MP35N medium-entropy alloy with low stacking fault energy (SFE) is widely used in the biomedical field due to its excellent biocompatibility and mechanical property matching. With the miniaturization of products in the biomedical field, the deformation behavior of MP35N alloy has changed, which is different from the traditional plastic deformation at the macroscopic scale. In the present paper, tensile experiments of MP35N alloy at the deformation of 293 K and 93 K at the mesoscopic scale were carried out to analyze its mechanical properties and deformation mechanism. The results show that the reduction of the deformation temperature leads to a synergistic increase in the strength and plasticity of MP35N alloy.
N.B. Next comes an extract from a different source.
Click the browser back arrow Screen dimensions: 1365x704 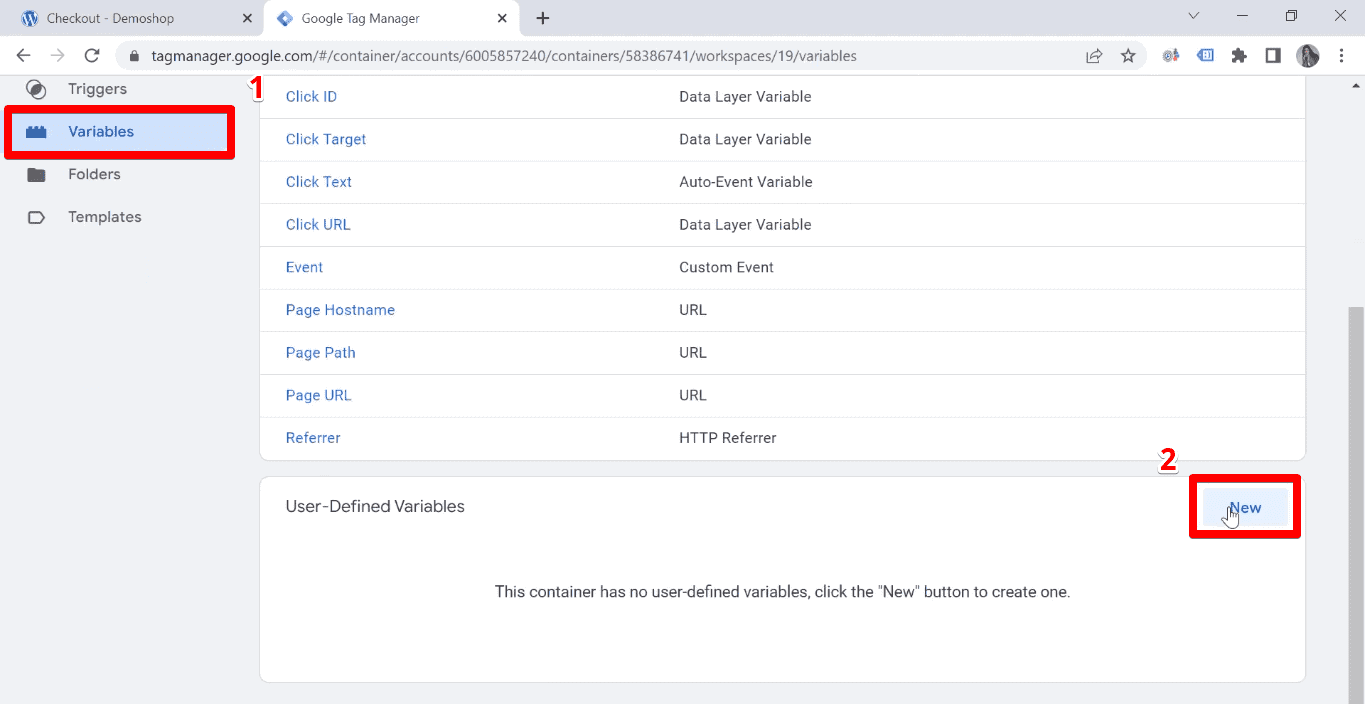pyautogui.click(x=22, y=56)
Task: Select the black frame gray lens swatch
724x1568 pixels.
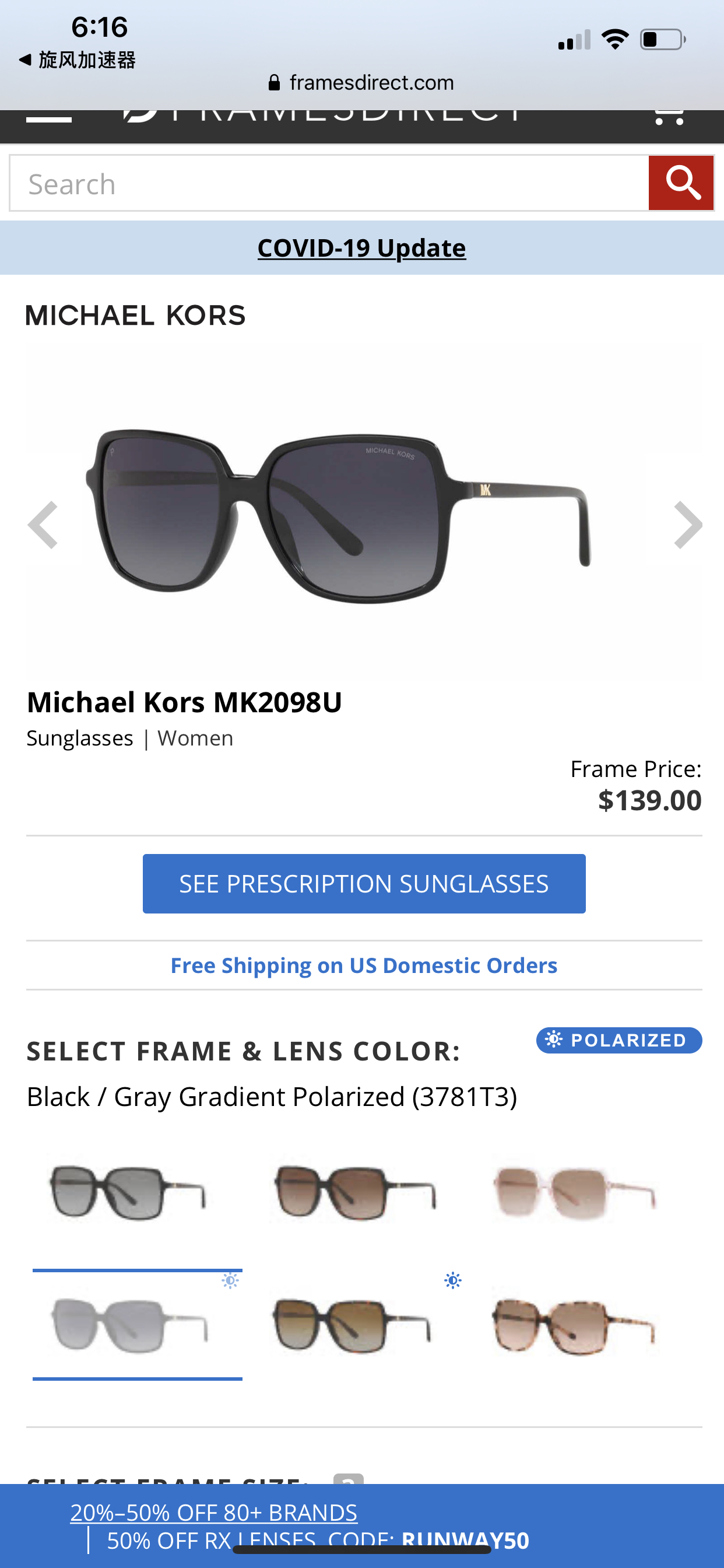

The feature size (ratio of sample thickness to grain size, t/d) and deformation twins are decisive in the mesoscopic deformation process. At the same deformation temperature, the reduction of the feature size makes the deformation twin occupy a dominant position in the competition with dislocations. At the deformation temperature of 93 K, the strain corresponding to the first inflection point decreases from 0.18 to 0.12 as t/d decreases from 8.21 to 1.52. However, the alloy with t/d of 8.21 preferentially produces the second inflection point. The decrease in deformation temperature drives the inflection point down to a larger strain for the same feature size. The reduction of deformation temperature gives dislocations an advantage in competition with deformation twins in the initial deformation stage. The decrease in deformation temperature promotes the emergence of multi-level deformation twin structures in the later deformation stage, causing the second inflection point to move toward larger strains.